Extracted records:
== == ==

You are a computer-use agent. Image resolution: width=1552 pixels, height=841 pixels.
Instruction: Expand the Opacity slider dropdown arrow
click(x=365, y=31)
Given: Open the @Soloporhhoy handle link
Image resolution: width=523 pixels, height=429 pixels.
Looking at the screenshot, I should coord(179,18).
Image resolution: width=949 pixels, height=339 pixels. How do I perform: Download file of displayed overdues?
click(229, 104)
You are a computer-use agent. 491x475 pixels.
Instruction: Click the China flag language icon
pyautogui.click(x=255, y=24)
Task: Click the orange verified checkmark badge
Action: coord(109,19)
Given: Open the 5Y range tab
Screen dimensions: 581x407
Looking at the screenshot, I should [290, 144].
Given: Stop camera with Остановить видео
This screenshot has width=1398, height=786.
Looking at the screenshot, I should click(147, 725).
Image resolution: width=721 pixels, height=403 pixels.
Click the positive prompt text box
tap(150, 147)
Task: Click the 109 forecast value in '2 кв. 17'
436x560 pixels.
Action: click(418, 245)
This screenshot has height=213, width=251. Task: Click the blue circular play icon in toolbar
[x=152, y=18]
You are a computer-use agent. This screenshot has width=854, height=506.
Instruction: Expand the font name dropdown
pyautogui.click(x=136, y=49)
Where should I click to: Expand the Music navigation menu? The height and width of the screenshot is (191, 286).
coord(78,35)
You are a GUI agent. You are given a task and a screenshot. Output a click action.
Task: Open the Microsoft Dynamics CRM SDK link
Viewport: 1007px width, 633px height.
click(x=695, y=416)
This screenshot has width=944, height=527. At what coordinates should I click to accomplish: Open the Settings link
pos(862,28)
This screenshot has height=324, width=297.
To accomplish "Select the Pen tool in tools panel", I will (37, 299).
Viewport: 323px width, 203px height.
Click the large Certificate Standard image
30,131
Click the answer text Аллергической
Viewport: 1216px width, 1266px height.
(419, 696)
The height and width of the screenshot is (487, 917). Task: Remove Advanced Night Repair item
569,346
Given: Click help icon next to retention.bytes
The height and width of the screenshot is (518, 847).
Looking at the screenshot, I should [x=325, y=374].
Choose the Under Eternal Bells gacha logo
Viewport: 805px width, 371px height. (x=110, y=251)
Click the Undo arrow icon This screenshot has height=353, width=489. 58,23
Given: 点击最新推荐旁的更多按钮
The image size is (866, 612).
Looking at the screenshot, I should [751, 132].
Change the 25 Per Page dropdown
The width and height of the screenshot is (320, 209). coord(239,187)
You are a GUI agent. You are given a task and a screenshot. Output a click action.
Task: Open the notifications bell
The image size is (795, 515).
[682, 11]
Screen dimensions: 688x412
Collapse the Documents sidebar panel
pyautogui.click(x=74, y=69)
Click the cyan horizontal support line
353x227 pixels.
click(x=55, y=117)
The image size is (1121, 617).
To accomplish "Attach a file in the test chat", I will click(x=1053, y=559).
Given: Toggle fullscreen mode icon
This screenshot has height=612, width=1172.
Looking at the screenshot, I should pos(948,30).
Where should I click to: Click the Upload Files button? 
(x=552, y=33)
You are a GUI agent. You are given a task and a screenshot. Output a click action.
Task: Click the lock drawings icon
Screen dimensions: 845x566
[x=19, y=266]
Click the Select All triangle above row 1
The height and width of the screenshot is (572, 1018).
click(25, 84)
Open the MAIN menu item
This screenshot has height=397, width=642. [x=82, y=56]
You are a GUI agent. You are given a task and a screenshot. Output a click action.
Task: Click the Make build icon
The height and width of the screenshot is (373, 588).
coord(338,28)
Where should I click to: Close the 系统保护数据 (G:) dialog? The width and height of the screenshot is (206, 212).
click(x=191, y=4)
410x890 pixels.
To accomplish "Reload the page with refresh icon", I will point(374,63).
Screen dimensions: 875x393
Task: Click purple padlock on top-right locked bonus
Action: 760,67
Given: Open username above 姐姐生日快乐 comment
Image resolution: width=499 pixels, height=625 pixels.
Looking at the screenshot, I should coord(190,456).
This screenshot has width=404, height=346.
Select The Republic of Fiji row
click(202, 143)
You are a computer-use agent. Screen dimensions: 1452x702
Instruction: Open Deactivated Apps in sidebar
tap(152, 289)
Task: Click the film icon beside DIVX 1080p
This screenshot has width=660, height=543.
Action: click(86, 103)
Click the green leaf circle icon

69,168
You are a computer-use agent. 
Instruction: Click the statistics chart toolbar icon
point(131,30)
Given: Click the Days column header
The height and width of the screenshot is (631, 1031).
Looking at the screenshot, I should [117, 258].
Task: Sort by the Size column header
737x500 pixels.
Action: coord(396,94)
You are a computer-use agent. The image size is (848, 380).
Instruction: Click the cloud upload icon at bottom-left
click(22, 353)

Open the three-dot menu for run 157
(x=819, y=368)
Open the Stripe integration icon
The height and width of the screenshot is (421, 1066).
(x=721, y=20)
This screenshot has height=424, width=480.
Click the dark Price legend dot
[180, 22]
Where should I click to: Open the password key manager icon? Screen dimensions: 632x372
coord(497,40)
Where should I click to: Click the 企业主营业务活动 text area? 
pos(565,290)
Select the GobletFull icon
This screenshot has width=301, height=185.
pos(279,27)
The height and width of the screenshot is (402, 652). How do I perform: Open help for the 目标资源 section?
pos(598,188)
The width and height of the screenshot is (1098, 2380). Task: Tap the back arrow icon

== == ==

EXERCISE AIM: Looking at the entries above, count the lines that hold the string "column" and reply with the count alone.

WRITTEN SOLUTION: 2